WORK ORDER →
Nothing but the lines from the one with "This screenshot has width=700, height=547." down to the one with "You are a computer-use agent. This" should be returned, exactly and with both ends included, from the material below.

SUPPLIED MATERIAL →
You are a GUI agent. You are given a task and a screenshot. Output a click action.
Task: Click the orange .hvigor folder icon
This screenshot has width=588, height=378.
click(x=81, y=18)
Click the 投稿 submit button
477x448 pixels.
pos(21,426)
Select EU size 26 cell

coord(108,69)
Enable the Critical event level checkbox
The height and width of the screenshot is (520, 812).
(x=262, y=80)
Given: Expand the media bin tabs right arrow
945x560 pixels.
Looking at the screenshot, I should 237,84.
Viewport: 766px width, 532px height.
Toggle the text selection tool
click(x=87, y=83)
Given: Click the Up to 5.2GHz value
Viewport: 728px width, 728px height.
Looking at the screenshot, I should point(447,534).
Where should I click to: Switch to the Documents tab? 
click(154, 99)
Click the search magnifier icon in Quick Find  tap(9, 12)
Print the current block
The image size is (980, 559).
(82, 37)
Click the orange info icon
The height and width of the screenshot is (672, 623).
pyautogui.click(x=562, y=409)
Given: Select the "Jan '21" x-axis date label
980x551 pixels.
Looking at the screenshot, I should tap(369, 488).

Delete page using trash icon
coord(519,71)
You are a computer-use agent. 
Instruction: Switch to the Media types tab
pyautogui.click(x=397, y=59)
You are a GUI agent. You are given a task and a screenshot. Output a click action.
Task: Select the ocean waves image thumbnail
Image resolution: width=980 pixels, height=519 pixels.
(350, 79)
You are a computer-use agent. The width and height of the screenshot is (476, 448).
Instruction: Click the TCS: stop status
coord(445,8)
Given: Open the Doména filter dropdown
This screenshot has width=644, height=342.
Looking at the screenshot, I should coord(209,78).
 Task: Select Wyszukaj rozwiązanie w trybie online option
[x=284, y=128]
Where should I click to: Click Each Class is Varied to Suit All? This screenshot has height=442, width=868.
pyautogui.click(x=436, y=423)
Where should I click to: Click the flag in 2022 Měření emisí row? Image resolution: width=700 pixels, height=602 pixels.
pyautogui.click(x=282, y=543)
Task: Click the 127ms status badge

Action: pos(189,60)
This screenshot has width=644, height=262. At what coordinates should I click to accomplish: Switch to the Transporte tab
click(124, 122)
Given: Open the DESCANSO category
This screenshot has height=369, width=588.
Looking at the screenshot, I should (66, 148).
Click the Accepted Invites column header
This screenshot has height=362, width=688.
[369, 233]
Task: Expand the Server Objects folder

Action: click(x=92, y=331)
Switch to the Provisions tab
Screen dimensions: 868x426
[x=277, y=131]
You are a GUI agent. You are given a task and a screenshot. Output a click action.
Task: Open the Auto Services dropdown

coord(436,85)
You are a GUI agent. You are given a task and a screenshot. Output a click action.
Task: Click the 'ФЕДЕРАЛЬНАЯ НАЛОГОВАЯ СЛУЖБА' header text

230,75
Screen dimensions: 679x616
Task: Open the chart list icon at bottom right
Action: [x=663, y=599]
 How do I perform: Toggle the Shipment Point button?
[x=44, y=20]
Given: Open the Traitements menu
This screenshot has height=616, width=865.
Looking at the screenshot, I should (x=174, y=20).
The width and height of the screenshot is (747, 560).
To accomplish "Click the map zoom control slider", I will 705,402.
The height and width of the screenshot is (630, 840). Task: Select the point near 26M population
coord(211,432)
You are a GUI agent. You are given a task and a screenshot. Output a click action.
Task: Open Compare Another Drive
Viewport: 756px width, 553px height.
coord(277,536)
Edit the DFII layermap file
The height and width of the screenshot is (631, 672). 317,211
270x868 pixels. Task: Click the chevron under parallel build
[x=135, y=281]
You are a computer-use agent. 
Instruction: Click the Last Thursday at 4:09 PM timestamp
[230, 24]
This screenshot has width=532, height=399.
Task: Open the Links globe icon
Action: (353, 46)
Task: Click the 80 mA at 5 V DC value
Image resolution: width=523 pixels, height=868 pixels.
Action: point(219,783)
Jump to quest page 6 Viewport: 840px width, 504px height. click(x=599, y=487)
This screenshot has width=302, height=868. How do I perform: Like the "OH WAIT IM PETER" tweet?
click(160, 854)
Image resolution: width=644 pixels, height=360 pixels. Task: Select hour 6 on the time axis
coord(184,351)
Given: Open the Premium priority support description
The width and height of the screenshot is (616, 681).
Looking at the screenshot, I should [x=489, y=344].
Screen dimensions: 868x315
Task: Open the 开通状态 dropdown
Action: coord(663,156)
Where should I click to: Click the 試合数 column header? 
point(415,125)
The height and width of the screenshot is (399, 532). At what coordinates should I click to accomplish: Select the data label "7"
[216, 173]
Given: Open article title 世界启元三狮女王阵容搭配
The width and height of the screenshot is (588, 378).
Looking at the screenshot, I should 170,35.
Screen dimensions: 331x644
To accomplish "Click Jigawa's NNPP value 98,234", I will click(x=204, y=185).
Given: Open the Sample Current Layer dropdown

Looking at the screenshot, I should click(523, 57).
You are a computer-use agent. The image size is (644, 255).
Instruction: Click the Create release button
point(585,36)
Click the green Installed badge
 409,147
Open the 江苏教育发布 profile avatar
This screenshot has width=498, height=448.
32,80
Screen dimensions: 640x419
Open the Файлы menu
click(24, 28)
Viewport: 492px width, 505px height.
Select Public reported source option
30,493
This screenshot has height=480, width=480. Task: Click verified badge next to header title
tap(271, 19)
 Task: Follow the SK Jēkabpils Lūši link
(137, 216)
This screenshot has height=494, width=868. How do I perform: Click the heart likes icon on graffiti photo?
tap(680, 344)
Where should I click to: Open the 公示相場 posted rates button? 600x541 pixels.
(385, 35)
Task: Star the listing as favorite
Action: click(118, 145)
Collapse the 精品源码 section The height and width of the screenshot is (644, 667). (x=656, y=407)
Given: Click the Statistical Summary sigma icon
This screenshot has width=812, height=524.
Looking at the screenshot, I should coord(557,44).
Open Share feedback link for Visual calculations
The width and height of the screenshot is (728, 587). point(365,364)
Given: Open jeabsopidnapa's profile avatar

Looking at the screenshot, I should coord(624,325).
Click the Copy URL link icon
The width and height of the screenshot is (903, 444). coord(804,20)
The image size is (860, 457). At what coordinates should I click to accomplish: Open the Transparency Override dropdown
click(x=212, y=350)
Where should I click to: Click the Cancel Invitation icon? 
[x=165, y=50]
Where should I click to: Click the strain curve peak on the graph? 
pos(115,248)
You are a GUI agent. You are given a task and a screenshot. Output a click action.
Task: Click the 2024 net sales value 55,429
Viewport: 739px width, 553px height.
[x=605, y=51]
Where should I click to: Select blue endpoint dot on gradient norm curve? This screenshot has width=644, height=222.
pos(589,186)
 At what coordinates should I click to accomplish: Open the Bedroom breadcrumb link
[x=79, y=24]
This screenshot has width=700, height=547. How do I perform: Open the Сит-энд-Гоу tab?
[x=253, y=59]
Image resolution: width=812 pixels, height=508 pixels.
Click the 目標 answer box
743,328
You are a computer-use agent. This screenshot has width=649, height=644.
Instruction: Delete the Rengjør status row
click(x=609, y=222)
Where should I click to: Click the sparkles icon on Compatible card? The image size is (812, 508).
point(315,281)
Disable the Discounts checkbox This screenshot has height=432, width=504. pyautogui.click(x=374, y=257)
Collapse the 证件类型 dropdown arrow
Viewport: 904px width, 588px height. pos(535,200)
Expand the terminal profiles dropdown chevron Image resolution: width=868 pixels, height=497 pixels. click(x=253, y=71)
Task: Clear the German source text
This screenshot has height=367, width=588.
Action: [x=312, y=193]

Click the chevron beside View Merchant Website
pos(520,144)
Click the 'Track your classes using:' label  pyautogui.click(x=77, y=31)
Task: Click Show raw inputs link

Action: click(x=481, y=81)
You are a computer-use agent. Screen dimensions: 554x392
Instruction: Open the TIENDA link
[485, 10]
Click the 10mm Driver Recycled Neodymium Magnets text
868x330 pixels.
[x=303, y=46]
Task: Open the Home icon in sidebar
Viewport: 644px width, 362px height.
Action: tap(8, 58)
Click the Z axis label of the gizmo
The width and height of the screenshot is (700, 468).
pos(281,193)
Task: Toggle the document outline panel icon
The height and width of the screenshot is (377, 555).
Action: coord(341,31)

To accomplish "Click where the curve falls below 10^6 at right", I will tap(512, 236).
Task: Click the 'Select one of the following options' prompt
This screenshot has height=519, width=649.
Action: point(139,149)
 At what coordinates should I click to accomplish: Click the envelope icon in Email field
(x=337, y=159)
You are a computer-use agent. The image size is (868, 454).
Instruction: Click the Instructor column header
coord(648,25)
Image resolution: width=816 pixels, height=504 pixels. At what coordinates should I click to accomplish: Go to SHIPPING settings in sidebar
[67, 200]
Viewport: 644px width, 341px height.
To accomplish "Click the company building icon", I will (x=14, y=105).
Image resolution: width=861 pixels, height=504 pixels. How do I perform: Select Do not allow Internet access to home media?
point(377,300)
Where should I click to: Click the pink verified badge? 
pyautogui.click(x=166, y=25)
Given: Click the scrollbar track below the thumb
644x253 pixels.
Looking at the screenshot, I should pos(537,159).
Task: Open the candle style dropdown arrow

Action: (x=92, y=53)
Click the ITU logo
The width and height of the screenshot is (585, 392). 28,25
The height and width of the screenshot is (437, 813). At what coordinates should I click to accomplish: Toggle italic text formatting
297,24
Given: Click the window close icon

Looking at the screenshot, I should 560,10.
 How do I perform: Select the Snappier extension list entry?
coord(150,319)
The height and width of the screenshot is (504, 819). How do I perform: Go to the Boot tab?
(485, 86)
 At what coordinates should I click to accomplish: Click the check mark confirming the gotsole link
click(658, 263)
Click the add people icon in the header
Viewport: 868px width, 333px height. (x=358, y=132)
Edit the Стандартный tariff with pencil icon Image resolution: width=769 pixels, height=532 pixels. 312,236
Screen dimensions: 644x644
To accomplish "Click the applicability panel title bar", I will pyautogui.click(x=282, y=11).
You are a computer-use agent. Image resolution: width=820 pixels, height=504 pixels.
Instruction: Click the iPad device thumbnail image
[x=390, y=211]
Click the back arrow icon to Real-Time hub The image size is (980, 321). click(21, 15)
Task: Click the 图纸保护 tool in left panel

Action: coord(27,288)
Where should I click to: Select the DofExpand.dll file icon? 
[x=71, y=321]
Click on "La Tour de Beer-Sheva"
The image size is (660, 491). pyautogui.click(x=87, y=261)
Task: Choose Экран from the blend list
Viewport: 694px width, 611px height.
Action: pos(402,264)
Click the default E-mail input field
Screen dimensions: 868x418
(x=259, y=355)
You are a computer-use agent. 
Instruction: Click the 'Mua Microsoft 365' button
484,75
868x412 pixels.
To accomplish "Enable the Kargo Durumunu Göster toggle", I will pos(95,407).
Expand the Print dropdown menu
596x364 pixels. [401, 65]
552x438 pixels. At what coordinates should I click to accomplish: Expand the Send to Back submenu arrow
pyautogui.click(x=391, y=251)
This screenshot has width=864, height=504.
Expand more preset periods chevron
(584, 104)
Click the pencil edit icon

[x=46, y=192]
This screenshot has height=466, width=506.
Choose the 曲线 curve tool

RESPONSE AREA →
This screenshot has width=700, height=547. How do I perform: Open the Сит-энд-Гоу tab?
[x=253, y=59]
Image resolution: width=812 pixels, height=508 pixels.
Click the 目標 answer box
743,328
You are a computer-use agent. This screenshot has width=649, height=644.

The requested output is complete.